„Zum Leben zu wenig, zum Sterben zu viel!“Das 0:0 der Löwen am Hamburger Millerntor gegen den FC St. Pauli kommentierte 1860-Kapitän Danny Schwarz wie folgt:
„Zum Leben zu wenig, zum Sterben zuviel!" Zwar blieben die Weiß-Blauen auch im dritten Auswärtsspiel 2008 ungeschlagen, aber durch die Punkteteilung beträgt der Abstand auf einen Aufstiegsplatz bereits sechs Zähler.
Personal: Löwen-Coach Marco Kurz musste am Millerntor auf Gregg Berhalter (5. Gelbe Karte), Berkant Göktan (Lauftraining nach Bandscheiben-OP), Timo Gebhart (Muskelfaserriss), Mate Ghvinianidze (Reha nach Außenmeniskusschaden), Markus Schroth (Reha nach Knie-OP), Nikolas Ledgerwood (Olympia-Quali mit Kanada), Björn Ziegenbein (Muskelprobleme), Alexander Eberlein (Bänderdehnung) und Manuel Schäffler (Knieprobleme) verzichten. Dafür saß nach drei Monaten Verletzungspause erstmals wieder Antonio Di Salvo auf der Bank.
Spielverlauf: Nach gutem Beginn verloren die Löwen nach einer Viertelstunde ihre Linie.
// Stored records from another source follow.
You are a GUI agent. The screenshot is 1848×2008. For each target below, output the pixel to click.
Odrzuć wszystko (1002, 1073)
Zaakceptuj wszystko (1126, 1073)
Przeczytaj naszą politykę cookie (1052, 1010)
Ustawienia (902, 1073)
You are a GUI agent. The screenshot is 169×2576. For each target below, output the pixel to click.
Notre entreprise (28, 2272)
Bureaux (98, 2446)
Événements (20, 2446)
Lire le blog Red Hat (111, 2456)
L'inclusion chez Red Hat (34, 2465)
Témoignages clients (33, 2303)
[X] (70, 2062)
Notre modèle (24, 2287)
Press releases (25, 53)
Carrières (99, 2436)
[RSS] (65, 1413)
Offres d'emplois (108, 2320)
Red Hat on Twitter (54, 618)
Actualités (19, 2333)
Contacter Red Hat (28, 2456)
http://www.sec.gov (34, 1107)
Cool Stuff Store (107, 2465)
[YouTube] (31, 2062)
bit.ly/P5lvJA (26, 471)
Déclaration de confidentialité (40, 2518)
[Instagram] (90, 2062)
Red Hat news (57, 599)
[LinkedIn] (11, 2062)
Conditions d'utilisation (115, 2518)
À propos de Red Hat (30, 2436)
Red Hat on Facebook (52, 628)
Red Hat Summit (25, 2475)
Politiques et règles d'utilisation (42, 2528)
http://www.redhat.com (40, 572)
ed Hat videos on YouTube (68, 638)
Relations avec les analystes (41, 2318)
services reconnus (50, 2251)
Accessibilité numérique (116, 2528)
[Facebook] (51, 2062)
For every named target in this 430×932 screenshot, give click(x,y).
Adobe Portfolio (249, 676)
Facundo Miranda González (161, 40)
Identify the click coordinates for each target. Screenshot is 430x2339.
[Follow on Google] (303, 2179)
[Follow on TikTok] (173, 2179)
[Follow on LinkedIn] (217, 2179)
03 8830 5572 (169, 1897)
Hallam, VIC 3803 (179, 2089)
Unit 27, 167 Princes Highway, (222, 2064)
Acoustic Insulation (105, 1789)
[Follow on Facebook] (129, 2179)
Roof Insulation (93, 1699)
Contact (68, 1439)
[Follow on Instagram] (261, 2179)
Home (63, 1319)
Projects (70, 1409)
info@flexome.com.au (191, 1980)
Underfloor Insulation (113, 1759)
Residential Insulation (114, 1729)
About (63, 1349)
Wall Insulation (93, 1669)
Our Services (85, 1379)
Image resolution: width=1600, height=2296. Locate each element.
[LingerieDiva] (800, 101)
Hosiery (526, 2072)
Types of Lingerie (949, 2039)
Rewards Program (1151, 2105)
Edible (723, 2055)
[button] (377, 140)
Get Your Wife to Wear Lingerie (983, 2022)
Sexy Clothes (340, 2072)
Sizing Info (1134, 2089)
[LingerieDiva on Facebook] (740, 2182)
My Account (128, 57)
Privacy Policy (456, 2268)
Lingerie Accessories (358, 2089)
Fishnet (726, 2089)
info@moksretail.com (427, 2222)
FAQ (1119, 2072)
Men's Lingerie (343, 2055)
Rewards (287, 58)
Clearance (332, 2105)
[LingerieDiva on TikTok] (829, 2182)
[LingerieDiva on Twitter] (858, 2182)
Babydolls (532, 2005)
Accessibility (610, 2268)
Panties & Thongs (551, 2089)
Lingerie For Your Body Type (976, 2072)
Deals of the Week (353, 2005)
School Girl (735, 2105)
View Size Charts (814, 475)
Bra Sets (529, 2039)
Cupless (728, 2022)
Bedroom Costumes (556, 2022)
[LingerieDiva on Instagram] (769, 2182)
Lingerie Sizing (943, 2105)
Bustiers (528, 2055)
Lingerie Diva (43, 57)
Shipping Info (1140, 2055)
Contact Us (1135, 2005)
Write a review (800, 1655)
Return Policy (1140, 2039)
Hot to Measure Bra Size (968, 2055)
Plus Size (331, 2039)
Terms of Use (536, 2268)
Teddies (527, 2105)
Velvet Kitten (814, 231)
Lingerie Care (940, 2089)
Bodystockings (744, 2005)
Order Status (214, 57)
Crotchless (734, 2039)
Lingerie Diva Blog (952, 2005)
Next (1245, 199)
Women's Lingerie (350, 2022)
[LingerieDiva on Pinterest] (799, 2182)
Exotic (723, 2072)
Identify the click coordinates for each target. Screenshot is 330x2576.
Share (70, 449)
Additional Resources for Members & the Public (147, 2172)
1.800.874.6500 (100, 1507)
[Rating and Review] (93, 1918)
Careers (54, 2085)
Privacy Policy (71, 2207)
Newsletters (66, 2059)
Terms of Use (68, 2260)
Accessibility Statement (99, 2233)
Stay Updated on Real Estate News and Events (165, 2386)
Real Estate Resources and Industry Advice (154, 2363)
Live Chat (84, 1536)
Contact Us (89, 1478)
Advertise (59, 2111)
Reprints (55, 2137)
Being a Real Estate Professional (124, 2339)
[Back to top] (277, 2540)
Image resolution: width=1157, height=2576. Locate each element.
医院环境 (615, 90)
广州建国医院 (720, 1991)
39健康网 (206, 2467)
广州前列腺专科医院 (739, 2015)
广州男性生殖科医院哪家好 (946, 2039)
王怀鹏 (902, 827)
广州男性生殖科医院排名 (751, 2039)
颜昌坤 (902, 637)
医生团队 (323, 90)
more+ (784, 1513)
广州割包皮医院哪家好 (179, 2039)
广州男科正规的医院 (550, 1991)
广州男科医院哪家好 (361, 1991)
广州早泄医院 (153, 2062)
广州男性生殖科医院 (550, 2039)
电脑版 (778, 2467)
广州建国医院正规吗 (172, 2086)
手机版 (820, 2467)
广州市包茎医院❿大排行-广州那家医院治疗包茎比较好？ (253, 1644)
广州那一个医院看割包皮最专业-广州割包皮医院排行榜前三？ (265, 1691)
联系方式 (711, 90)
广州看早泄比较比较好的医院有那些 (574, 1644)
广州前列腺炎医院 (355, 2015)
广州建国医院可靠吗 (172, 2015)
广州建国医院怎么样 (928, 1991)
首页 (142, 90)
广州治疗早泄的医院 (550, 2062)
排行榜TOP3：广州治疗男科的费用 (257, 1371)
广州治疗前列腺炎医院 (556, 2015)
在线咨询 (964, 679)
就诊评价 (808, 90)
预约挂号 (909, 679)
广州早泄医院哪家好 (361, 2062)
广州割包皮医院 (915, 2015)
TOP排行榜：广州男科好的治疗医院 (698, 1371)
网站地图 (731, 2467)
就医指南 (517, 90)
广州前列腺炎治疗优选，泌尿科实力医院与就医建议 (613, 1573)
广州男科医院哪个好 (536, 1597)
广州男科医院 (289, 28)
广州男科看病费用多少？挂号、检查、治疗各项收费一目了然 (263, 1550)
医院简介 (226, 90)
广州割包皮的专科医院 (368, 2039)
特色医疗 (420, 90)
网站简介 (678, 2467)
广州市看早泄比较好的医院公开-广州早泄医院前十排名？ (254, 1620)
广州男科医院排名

Statt zu kombinieren, wurden die Bälle immer wieder lange nach vorne geschlagen, wo Mustafa Kucukovic wenig gegen die Innenverteidigung der Hanseaten ausrichten konnte. Gefährlich wurde es nur über die rechte Seite, auf der Daniel Bierofka mächtig wirbelte, aber seine Flanken fanden nicht die Mitspieler. Es dauerte bis zur 41. Minute, ehe die Sechziger die erste Großchance besaßen. Und diese resultierte noch aus einem Fehlpass von Charles Takyi in der eigenen Hälfte. Kucukovic ging dazwischen, lief alleine Richtung St. Pauli-Tor, aber dem 21-Jährigen versprang der Ball, sodass der herauseilende Torhüter Patrick Borger mit dem Fuß klären konnte. Zu diesem Zeitpunkt hatten die Gastgeber schon einige hochkarätige Möglichkeiten vergeben. Besonders René Schnitzler verlor einige Male das Duell gegen Löwen-Keeper Philipp Tschauner, der den Vorzug vor Routinier Michael Hofmann erhalten hatte. So konterte der Kiez-Klub in der 13. Minute über die rechte Seite, Timo Schultz flankte, Schnitzler verpasste knapp in der Mitte. Sechs Minuten später passte Takyi steil auf Schnitzler halbrechts am Löwen-Strafraum, der lief noch ein paar Schritte auf Tschauner zu, der geschickt den Winkel verkürzte und seinen Schuss parierte (19.). In der 35. Minute spielte Filip Trojan aus zentraler Position in die Schnittstelle der Löwen-Innenverteidigung. Schnitzler enteilte Markus Thorandt, Tschauner warf sich am Elfmeterpunkt ihm entgegen, begrub den Ball unter sich. So hatten es die Löwen vor allem ihrem Keeper zu verdanken, dass es zur Pause noch 0:0 stand.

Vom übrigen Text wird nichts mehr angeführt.